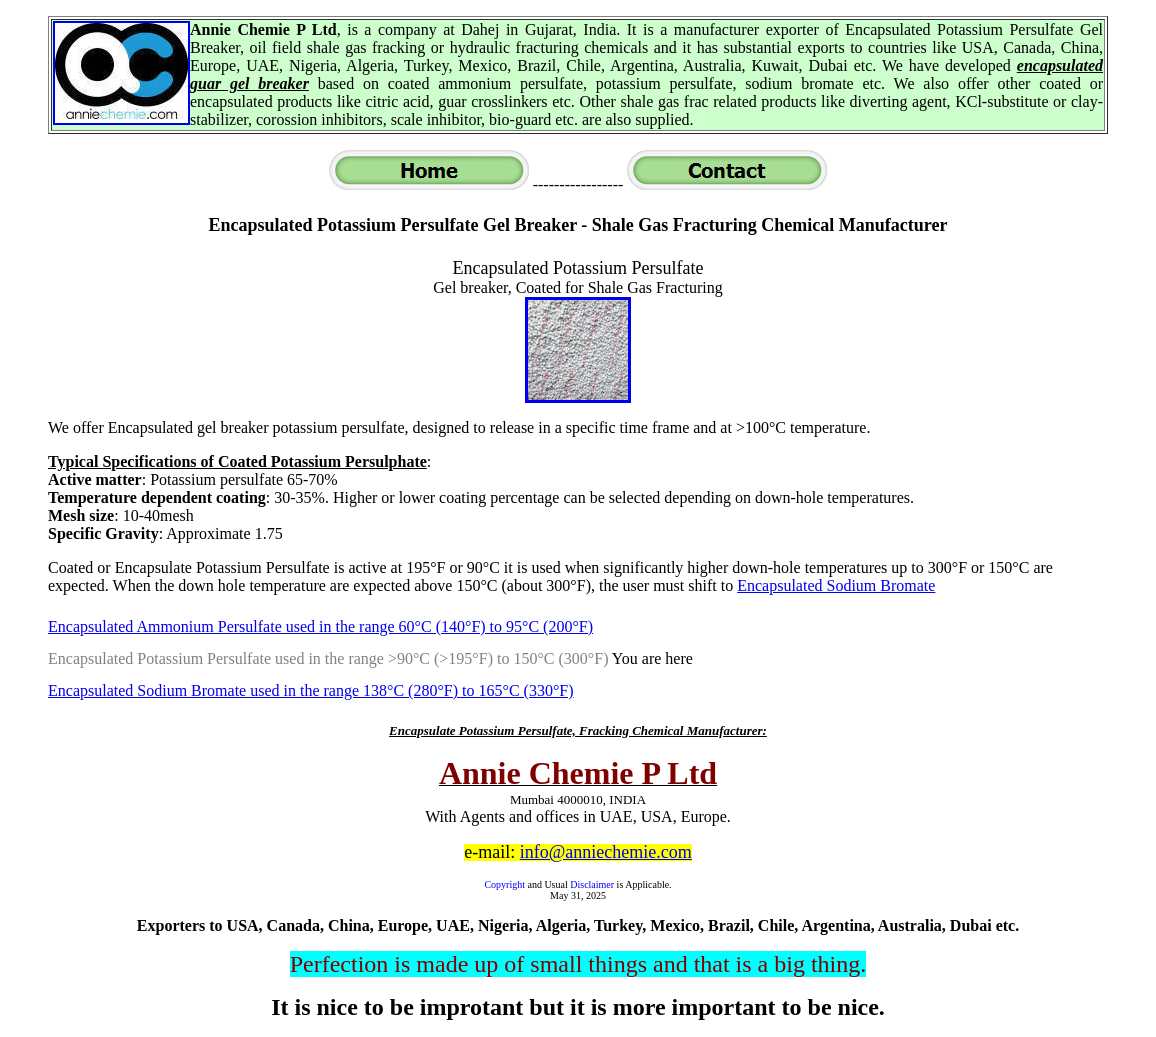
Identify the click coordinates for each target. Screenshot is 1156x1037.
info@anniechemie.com (606, 852)
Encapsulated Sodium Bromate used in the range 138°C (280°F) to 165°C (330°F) (311, 690)
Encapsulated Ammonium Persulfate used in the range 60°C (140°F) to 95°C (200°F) (320, 626)
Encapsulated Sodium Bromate (836, 585)
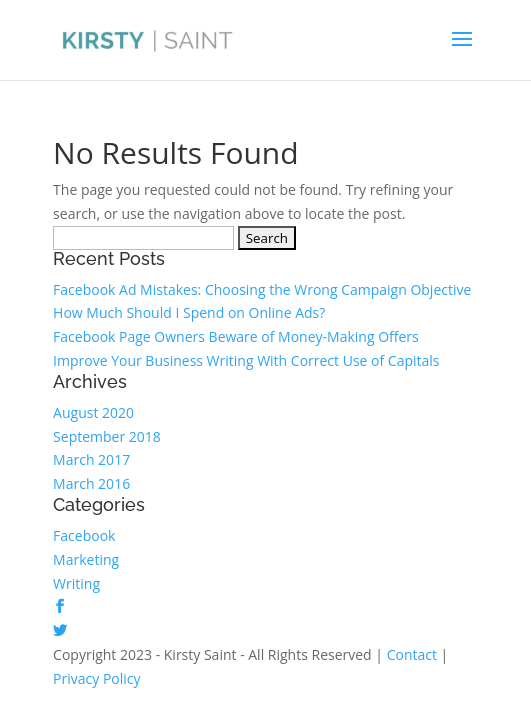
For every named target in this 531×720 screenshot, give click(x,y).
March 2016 (91, 483)
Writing (76, 583)
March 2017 (91, 459)
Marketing (86, 559)
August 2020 (93, 412)
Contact (412, 654)
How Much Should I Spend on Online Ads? (189, 312)
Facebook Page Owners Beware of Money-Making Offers (236, 336)
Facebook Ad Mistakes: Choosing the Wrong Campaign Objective (262, 289)
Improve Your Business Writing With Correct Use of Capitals (246, 360)
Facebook (84, 535)
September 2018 (107, 436)
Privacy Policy (96, 678)
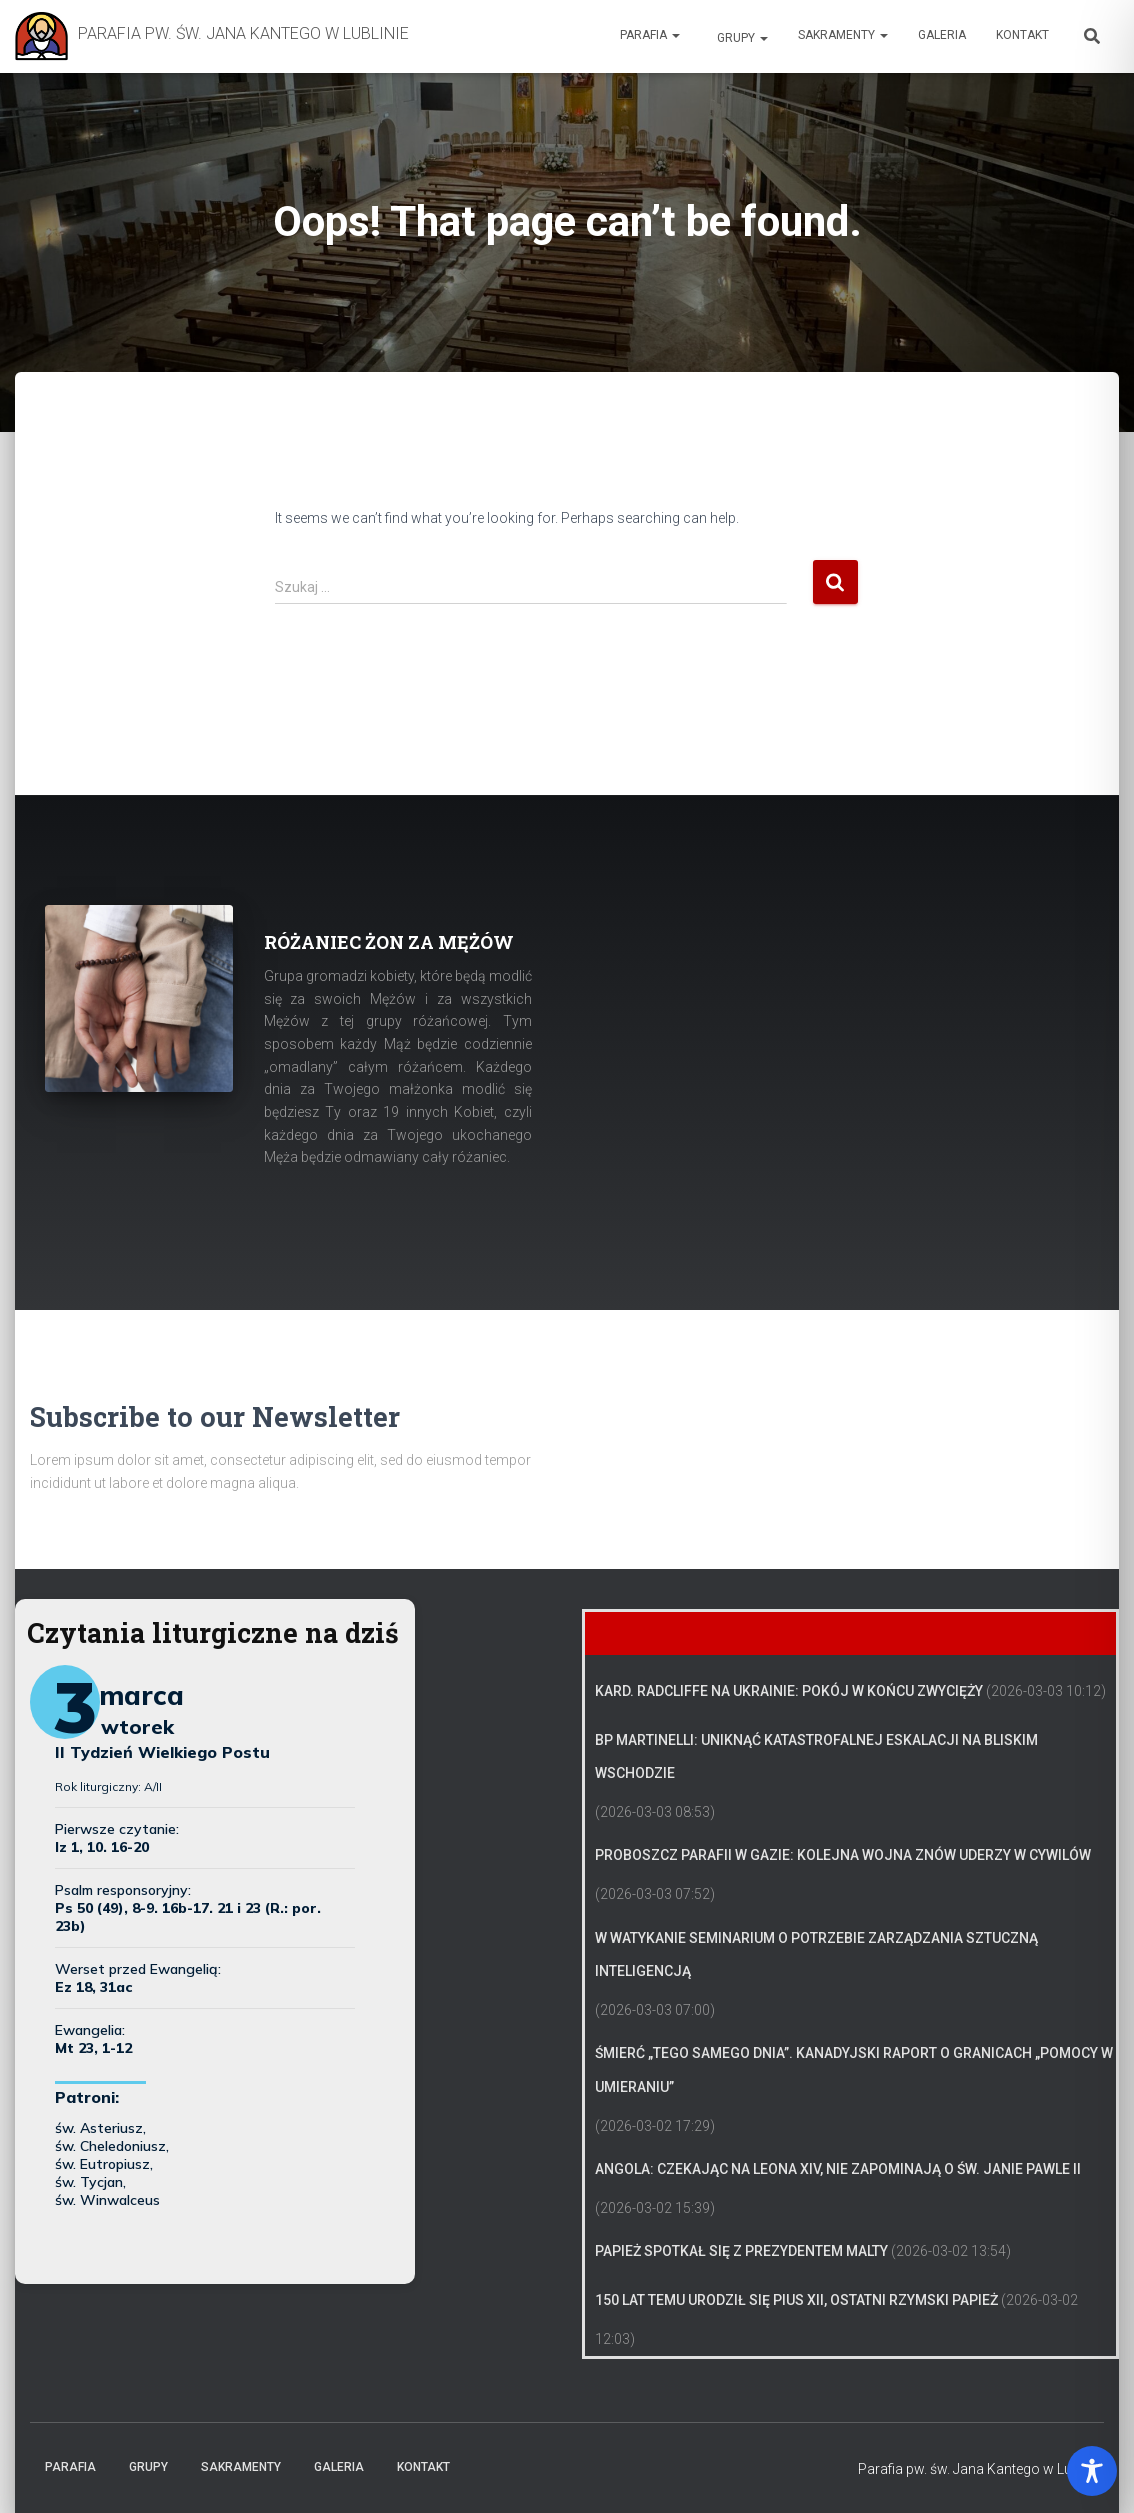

====

# [Written request]
Copy all of the material above word for word, leaving out the pictures.

# [Exercise result]
Identify the click coordinates for each target. Screenshot is 1156x1037.
info@anniechemie.com (606, 852)
Encapsulated Sodium Bromate used in the range 138°C (280°F) to 165°C (330°F) (311, 690)
Encapsulated Ammonium Persulfate used in the range 60°C (140°F) to 95°C (200°F) (320, 626)
Encapsulated Sodium Bromate (836, 585)
For every named target in this 531×720 screenshot, give click(x,y).
March 2016 (91, 483)
Writing (76, 583)
March 2017 (91, 459)
Marketing (86, 559)
August 2020 (93, 412)
Contact (412, 654)
How Much Should I Spend on Online Ads? (189, 312)
Facebook Page Owners Beware of Money-Making Offers (236, 336)
Facebook Ad Mistakes: Choosing the Wrong Campaign Objective (262, 289)
Improve Your Business Writing With Correct Use of Capitals (246, 360)
Facebook (84, 535)
September 2018 (107, 436)
Privacy Policy (96, 678)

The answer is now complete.